*Instructions to follow*
Copy the data word for word, everything from the very first line down through the line that contains "Action: pyautogui.click(x=303, y=186)".

*Input*
———

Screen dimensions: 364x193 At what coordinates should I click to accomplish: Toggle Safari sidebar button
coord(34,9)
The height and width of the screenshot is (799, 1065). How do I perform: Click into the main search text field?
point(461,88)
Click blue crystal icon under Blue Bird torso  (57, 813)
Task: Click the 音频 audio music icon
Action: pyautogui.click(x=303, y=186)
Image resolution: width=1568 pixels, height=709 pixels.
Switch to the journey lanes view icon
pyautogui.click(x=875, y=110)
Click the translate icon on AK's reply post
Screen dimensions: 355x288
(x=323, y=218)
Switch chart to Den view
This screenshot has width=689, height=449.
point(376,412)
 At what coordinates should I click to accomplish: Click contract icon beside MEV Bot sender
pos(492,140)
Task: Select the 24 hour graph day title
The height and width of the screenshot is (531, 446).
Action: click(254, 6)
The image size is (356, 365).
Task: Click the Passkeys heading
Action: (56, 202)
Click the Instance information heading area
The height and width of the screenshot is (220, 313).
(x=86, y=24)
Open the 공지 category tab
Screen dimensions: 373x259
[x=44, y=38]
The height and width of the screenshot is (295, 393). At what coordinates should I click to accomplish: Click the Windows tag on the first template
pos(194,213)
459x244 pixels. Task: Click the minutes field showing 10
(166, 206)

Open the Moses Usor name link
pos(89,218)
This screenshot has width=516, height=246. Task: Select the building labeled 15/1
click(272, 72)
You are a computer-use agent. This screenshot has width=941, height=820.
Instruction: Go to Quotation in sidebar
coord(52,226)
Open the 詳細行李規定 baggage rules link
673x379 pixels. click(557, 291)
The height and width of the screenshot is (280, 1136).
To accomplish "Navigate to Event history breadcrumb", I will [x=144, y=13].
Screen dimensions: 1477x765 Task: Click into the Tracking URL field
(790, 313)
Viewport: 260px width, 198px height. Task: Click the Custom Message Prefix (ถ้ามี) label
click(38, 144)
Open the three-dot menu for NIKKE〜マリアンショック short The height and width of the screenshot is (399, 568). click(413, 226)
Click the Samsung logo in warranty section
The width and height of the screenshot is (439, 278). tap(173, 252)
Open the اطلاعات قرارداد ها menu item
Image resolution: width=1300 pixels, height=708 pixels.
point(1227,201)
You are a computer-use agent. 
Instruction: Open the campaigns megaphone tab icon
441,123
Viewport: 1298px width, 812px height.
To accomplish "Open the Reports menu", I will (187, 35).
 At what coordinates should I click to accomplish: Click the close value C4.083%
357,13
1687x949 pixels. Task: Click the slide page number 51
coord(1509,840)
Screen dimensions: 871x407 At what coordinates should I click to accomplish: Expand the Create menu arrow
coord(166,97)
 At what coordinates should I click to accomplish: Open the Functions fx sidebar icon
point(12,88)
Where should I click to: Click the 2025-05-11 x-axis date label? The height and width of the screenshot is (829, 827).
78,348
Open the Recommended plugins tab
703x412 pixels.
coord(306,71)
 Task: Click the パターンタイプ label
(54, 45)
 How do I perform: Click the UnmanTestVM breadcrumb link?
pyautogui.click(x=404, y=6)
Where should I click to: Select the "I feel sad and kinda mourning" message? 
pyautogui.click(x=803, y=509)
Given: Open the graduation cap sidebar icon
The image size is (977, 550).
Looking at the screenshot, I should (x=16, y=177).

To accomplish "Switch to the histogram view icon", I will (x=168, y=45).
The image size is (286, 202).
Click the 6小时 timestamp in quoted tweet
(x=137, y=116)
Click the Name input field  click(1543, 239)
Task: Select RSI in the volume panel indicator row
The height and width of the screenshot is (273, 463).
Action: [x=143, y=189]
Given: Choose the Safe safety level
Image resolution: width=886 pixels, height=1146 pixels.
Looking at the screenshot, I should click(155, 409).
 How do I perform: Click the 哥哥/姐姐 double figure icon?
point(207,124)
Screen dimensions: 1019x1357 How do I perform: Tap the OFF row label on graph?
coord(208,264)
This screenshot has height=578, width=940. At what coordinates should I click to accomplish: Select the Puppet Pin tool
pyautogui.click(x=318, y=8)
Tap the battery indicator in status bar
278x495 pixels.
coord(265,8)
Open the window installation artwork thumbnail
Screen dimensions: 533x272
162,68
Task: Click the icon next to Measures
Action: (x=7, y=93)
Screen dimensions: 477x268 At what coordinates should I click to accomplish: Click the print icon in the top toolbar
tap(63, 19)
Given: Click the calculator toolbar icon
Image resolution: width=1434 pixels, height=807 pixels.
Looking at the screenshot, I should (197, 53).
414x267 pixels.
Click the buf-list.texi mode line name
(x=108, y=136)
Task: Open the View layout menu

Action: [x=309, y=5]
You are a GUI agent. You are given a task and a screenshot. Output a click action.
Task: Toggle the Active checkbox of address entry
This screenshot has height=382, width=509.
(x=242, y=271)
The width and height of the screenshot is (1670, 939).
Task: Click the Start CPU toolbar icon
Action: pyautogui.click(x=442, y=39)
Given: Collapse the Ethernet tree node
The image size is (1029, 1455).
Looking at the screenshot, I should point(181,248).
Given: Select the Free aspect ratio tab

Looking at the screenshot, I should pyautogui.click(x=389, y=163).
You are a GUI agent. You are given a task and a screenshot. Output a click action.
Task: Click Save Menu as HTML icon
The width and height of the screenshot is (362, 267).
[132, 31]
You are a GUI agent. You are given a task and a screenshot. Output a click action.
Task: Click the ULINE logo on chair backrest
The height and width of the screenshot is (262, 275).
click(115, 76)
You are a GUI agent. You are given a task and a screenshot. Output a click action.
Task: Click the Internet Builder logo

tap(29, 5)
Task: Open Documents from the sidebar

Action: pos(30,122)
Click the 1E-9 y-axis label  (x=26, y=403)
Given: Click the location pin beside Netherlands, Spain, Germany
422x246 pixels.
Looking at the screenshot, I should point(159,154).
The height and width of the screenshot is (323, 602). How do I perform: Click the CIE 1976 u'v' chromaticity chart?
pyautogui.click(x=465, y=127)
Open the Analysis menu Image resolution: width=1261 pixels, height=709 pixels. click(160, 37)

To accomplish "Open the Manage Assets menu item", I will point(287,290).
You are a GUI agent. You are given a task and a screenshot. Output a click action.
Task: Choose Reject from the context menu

———

*Solved exercise*
Screen dimensions: 364x193 At what coordinates should I click to accomplish: Toggle Safari sidebar button
coord(34,9)
The height and width of the screenshot is (799, 1065). How do I perform: Click into the main search text field?
point(461,88)
Click blue crystal icon under Blue Bird torso  (57, 813)
Task: Click the 音频 audio music icon
Action: pyautogui.click(x=303, y=186)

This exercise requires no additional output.